Monday, 30 April 2012

Ministers... they're always so rash



The first thing that strikes any observer about the Jeremy Hunt (above) imbroglio at the moment - so little commented on by the press - is just how rash and reckless our governors must be.

The Prime Minister appointed him to make a judgement on a matter the new Secretary of State's opinions were crystal clear about. He was allowed to walk into a so-called quasi-judicial role that was always going to cause him and the Government a whole heap of trouble. Then - at the very, very least - he was completely ignorant as his Special Adviser sent a stream of deeply embarrassing and deeply compromising emails to the very people he was supposed to be sitting in judgement on.

Crazy stuff. And it might well still bring him down, despite David Cameron's furious, red-faced and rather swivel-eyed defence of his Minister today in the Commons.

But is this unusual, strange or new?
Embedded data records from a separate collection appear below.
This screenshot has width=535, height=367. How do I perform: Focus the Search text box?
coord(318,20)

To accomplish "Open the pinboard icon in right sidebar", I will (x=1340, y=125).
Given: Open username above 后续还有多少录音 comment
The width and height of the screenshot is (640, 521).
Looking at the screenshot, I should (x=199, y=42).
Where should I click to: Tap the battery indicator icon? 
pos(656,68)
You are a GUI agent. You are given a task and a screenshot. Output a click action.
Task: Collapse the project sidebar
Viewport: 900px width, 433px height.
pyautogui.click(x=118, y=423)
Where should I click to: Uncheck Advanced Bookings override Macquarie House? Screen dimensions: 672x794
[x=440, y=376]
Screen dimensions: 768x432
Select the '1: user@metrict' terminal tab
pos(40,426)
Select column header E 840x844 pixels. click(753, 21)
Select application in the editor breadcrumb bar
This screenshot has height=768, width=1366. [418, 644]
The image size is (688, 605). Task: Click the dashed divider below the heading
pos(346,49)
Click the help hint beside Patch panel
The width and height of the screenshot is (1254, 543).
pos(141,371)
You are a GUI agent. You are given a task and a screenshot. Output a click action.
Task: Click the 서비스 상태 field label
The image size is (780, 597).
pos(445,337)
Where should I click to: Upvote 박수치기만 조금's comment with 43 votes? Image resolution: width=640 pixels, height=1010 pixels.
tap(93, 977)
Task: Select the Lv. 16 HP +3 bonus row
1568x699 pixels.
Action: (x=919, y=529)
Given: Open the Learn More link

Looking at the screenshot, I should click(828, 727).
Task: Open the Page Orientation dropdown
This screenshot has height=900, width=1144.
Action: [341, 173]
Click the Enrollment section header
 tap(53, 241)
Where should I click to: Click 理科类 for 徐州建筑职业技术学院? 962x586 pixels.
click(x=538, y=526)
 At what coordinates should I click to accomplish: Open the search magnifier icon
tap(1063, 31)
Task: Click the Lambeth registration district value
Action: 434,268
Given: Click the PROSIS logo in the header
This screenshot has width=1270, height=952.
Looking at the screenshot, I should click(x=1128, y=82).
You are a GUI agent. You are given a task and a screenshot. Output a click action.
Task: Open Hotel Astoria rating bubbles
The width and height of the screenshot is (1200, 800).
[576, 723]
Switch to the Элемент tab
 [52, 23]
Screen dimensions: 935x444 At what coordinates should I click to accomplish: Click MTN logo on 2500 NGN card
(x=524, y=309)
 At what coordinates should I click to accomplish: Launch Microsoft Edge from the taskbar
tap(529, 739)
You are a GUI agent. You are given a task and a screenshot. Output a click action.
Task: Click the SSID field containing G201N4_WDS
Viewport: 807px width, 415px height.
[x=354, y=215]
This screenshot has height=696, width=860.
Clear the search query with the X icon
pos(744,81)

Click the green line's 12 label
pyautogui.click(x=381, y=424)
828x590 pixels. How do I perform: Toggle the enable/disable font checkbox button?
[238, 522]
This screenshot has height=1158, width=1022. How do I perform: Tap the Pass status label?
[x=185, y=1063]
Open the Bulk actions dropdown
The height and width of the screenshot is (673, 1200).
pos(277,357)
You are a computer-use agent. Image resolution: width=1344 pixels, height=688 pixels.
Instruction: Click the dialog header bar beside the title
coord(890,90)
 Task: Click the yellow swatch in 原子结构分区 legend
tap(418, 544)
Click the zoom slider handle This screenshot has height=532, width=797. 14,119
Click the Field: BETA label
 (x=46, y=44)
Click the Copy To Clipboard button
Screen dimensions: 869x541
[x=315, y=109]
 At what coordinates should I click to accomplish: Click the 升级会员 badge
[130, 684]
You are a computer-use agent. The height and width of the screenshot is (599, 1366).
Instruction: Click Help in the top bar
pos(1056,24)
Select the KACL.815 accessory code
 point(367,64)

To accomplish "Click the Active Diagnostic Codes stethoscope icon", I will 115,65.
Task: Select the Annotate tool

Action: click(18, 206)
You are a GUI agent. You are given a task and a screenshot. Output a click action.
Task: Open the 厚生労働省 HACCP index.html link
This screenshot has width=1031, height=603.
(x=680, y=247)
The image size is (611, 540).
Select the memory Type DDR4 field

Not a bit of it. What about Hugh Dalton, who told a journalist the key to his Budget while he was walking to deliver it in 1947? What about John Profumo, who lied to both the Prime Minister and the House of Commons when it became dreadfully clear that he had been pursuing an affair with a prostitute who was also sleeping with the Russian Naval Attache in London? What about David Willetts (now a Minister again, of course), who placed indelicate pressure on a supposedly-neutral Parliamentary Committee? Or Peter Mandelson, borrowing money for a mortgage from a fellow Minister and 'omitting' to tell his Permanent Secretary (or his mortage company) about the loan?

I fear that even the internet couldn't contain all the words I could spew if I went on. And on.

Jeremy Hunt, reckless? You bet. Is there anything new in this? Sorry, no.